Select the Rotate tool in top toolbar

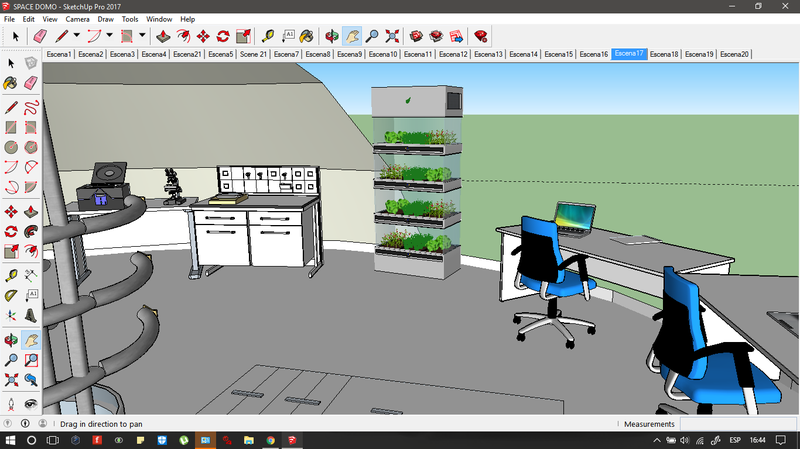(x=222, y=36)
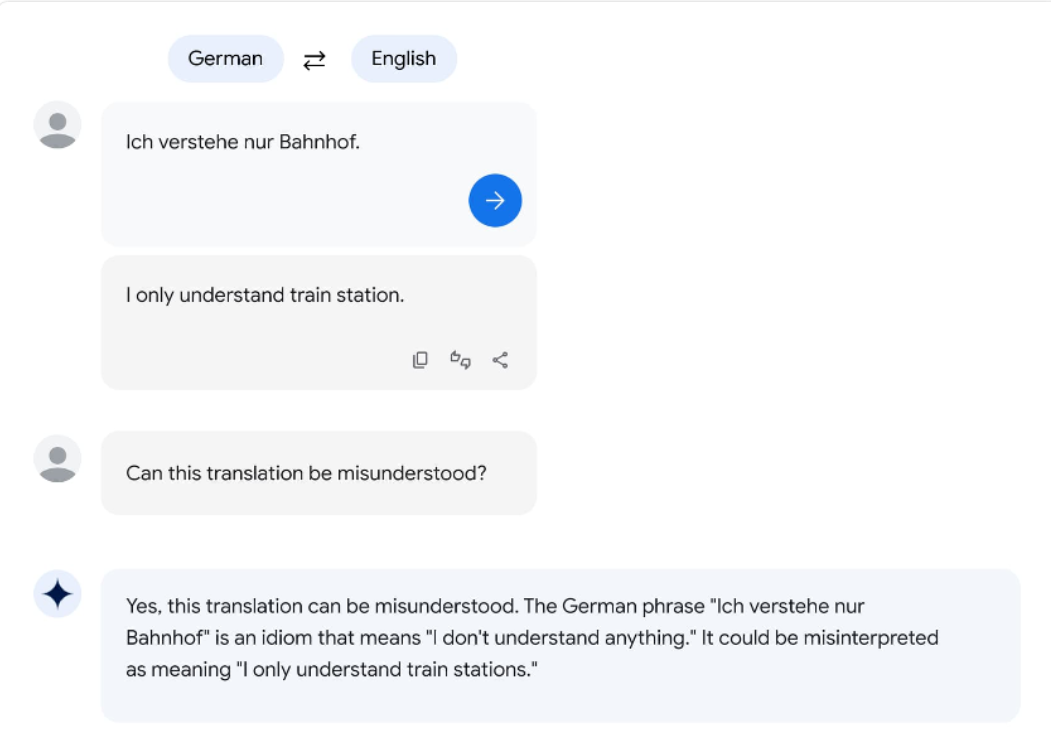
Task: Open thumbs up/down translation feedback
Action: click(x=460, y=360)
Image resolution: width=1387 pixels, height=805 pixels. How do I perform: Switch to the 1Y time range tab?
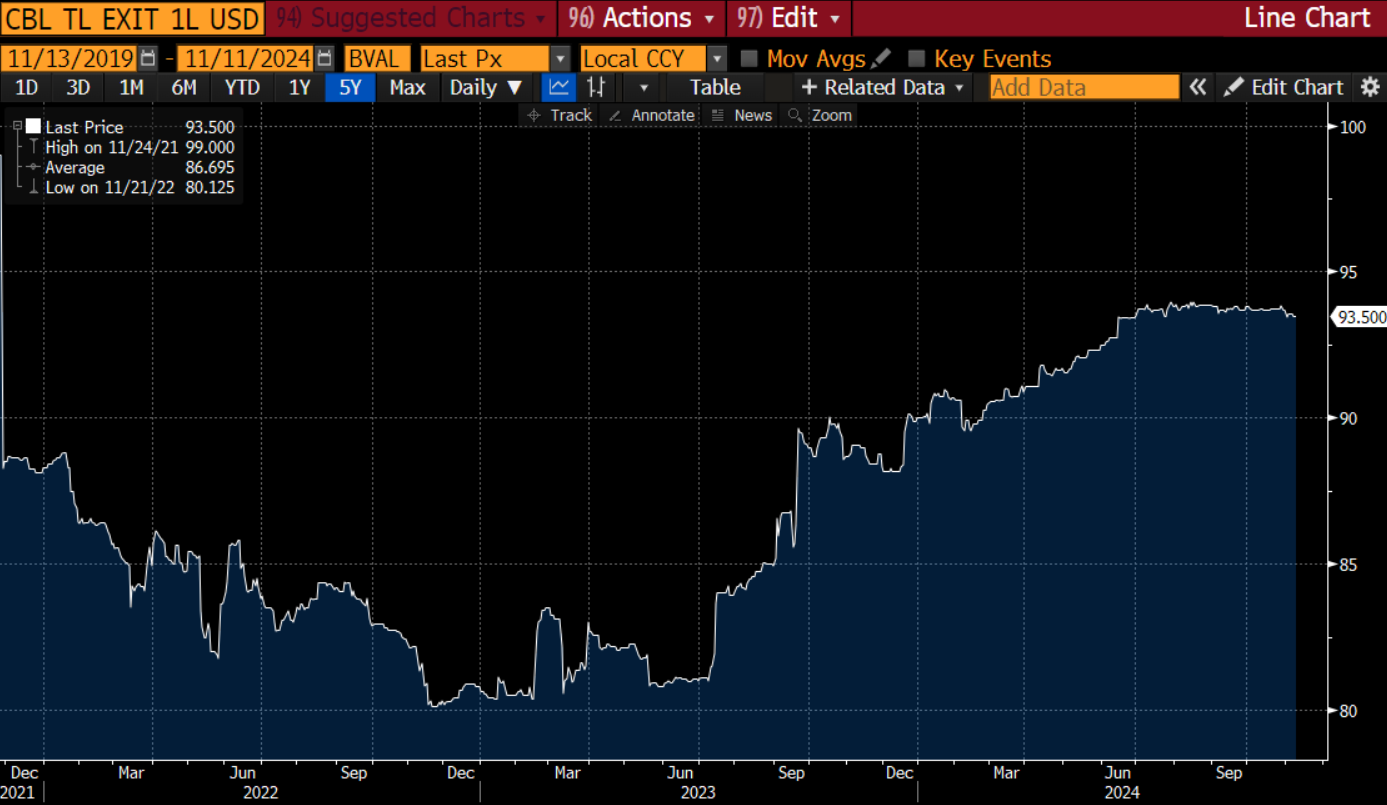tap(299, 87)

--

• Instructions to follow:
An exact transcription is needed, covering the line with "Image resolution: width=1387" and every line after it to the end of the entries, but not the pictures.

• Solved problem:
Image resolution: width=1387 pixels, height=805 pixels. How do I perform: Switch to the 1Y time range tab?
tap(299, 87)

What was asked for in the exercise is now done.